### WORK ORDER
Using the data that follows, say how many lines contain the word "will", giving the number by itself.

──────── INFORMATION SHOWN ────────

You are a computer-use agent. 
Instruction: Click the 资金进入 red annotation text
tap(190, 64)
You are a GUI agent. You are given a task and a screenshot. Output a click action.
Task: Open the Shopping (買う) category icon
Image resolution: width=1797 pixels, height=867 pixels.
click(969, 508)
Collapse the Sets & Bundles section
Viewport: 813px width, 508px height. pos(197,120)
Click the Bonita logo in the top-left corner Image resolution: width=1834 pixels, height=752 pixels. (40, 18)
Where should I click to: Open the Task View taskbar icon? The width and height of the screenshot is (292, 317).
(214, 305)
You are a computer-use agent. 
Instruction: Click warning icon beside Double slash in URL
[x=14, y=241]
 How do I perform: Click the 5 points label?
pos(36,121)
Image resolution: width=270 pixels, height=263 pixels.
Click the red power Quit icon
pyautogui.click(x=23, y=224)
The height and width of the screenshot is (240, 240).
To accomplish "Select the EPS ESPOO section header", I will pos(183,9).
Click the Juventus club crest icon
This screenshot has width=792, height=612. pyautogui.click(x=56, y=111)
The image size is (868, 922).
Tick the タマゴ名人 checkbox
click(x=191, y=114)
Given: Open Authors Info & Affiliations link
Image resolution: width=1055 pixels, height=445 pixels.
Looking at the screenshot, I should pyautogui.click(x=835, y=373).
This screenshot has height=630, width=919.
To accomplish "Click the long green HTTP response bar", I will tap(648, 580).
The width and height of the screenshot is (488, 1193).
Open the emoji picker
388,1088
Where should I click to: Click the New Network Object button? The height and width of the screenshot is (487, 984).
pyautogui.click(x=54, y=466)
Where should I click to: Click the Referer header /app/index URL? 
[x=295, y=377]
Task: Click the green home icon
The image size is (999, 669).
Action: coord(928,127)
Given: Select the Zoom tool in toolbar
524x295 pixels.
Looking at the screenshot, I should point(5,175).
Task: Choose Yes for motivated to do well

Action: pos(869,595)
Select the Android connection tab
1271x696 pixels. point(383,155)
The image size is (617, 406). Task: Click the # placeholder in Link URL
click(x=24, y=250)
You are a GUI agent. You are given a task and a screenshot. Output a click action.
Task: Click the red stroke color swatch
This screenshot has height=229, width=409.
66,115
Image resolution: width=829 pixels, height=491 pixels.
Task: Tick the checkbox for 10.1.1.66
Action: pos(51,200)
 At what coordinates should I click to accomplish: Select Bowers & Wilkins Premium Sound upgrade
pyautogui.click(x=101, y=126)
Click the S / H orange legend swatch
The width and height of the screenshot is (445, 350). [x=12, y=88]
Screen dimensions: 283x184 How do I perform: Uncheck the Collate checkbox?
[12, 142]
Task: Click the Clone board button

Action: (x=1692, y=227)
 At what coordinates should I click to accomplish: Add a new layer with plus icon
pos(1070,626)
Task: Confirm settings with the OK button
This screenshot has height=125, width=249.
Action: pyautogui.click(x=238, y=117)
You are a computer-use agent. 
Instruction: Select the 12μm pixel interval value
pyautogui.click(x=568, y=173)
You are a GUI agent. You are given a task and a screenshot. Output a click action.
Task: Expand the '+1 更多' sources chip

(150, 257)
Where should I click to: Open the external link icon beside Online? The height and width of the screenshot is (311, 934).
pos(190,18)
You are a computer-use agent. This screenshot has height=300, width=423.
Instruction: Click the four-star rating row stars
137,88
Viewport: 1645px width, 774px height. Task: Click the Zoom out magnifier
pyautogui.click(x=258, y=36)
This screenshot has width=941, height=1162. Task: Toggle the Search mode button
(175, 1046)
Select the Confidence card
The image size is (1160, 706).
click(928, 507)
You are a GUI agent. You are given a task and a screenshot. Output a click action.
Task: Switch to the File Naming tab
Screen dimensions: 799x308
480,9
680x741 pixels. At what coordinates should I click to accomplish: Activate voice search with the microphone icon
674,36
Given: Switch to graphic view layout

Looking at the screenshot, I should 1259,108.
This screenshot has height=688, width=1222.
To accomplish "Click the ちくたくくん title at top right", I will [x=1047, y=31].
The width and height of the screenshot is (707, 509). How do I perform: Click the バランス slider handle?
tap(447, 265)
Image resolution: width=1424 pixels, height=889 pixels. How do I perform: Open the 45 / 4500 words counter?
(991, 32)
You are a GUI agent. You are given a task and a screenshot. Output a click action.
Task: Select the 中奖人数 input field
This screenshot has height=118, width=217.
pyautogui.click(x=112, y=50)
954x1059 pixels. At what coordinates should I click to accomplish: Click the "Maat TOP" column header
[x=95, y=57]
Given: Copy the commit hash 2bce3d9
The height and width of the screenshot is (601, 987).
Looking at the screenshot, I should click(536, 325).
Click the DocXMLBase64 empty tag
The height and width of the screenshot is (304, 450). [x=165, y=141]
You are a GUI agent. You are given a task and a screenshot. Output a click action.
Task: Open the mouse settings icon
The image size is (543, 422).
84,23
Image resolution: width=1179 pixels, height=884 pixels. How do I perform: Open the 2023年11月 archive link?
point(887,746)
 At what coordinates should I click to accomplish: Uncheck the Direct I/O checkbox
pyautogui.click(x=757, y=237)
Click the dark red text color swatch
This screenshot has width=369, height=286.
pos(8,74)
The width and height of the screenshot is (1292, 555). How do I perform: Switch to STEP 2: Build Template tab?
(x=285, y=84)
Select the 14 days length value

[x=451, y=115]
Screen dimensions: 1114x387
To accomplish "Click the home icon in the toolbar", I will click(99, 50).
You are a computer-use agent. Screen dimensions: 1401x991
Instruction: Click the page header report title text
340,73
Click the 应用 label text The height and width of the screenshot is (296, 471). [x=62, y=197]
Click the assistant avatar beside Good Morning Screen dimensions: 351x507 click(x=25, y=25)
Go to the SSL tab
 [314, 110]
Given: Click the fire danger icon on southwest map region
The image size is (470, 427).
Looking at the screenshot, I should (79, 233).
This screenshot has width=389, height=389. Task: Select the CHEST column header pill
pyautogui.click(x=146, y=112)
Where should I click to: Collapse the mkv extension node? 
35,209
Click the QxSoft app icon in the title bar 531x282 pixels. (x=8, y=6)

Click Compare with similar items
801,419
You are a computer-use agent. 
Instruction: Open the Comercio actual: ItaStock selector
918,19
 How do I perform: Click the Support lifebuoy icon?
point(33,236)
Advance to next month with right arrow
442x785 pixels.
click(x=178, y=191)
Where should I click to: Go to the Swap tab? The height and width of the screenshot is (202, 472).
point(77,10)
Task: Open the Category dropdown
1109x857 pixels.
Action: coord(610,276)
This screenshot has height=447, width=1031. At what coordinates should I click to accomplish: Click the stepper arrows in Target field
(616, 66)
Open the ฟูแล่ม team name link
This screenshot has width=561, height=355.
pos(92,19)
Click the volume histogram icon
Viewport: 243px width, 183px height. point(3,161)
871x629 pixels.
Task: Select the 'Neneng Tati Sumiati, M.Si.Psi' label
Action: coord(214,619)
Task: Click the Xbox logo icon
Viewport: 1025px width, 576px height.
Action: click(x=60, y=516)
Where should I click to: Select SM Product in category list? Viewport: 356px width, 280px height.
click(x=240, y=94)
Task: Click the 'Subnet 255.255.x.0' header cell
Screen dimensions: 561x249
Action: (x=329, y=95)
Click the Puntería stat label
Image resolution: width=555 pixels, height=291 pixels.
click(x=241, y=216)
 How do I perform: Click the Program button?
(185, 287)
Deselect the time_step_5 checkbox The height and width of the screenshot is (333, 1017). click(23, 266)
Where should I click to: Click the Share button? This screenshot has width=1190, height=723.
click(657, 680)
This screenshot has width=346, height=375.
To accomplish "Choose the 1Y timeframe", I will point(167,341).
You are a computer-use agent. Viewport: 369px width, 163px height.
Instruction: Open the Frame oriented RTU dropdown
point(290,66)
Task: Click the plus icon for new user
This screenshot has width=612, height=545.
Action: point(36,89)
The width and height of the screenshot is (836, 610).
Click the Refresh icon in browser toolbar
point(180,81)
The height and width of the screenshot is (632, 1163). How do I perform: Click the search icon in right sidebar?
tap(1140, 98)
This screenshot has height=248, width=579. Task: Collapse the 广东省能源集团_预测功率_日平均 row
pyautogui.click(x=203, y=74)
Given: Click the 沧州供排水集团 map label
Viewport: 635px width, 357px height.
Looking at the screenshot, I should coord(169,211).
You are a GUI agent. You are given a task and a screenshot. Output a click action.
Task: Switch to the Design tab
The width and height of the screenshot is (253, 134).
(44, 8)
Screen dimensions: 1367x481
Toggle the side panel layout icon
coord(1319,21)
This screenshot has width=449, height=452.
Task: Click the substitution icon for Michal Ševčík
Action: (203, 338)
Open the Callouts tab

────────

### RESPONSE
5